Les concepteurs de la nouvelle grille promettent qu’Europe 1 Sport traitera uniquement de sport, sous forme de bulletins d’information et d’émissions de talk, animées par une pléiade de journalistes (la radio compte une douzaine de journalistes et s’appuie sur le réseau de correspondants et de consultants d’Europe 1), mais également des figures du petit écran (Didier Roustan, Nelson Monfort, Pierre Fulla, etc.). Pour l’instant le pari est tenu si l’on fait exception des bulletins météo, du trafic routier et de quelques flashes d’informations générales. Pour Jean-Pierre Elkabbach, il s’agit tout simplement d’une première. Pourtant, RTL, la station concurrente d’Europe 1, a lancé il y a plusieurs semaines de cela RTL-L’Equipe en collaboration avec le quotidien sportif. Mais il est vrai que RTL-L’Equipe n’est pas accessible depuis la bande FM puisqu’il s’agit d’une web-radio.
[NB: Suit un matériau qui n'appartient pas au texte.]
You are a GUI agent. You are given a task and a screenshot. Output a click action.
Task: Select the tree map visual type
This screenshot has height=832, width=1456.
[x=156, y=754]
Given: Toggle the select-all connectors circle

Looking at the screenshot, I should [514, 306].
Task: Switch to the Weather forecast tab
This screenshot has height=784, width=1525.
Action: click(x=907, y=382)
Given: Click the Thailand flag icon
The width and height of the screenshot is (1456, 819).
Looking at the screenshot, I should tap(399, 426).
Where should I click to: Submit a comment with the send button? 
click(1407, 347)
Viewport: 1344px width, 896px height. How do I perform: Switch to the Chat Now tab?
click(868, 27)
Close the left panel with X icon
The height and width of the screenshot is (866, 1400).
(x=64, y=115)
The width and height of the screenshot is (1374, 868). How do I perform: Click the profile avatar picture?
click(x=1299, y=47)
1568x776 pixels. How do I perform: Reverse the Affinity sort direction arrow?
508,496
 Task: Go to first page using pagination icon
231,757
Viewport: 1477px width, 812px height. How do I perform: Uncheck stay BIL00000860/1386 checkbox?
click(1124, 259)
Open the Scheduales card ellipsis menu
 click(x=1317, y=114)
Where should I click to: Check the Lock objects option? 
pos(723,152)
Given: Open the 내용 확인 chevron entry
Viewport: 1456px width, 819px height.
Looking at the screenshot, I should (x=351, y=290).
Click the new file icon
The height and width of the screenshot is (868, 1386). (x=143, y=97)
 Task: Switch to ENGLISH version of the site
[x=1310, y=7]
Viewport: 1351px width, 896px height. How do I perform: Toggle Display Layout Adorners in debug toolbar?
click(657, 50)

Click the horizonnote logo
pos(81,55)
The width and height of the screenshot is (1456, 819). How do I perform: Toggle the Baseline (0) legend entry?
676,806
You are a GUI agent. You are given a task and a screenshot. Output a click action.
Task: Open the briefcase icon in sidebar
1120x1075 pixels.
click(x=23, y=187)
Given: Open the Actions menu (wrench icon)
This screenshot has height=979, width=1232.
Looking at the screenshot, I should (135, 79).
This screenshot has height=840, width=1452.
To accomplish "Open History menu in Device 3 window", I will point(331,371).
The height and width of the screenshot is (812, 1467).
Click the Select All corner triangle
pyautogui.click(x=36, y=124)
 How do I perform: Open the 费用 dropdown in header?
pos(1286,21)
Le calendrier de lancement d’Europe 1 Sport n’est pas anodin. 2008 est une année riche en événements sportifs. Roland Garros a donné le départ d’une folle période où l’Euro de football (jusqu’à 29 juin) vient de prendre la place des Internationaux de France avant de laisser le Tour de France (dès le 5 juillet) prendre le relais. Lui-même posera le pied à terre à quelques encablure du début des Jeux olympiques de Pékin (8-24 août). Jusqu’à la fin août, le calendrier sportif déborde. Europe 1 Sport espère surfer sur cette riche saison pour émerger et gagner les points d’audience qui lui ont toujours fait défaut. Mais ce n’est pas la vocation première d’Europe 1 Sport. Lagardère Active voit plus loin et se positionne d’ores et déjà pour la radio de demain : la radio numérique. Tôt ou tard, les frontières de l’Ile-de-France seront trop étroites pour les ambitions du groupe Lagardère. Europe 1 Sport entend devenir nationale dans le cadre de la future radio numérique, qui sera déployée à partir de 2009 normalement (le dépôt des dossiers de candidatures auprès du Conseil supérieur de l’audiovisuel a été reporté à l’automne). Cette révolution annoncée permettra d’écouter sa station préférée dans une meilleure qualité de son, d’accéder à des contenus associés (info, musique, etc.) et de conserver la même fréquence sur tout le territoire. En investissant sur Europe 1 Sport, un investissement significatif pour le groupe dixit Jean-Pierre Elkabbach qui refuse d’en dévoiler le montant, Europe 1 applique une stratégie de puissance en cherchant à occuper le terrain. Et ce, sans toucher à la maison mère. La part du sport sur Europe 1 restera inchangée avec 24 à 25 heures par semaine consacrées au sport.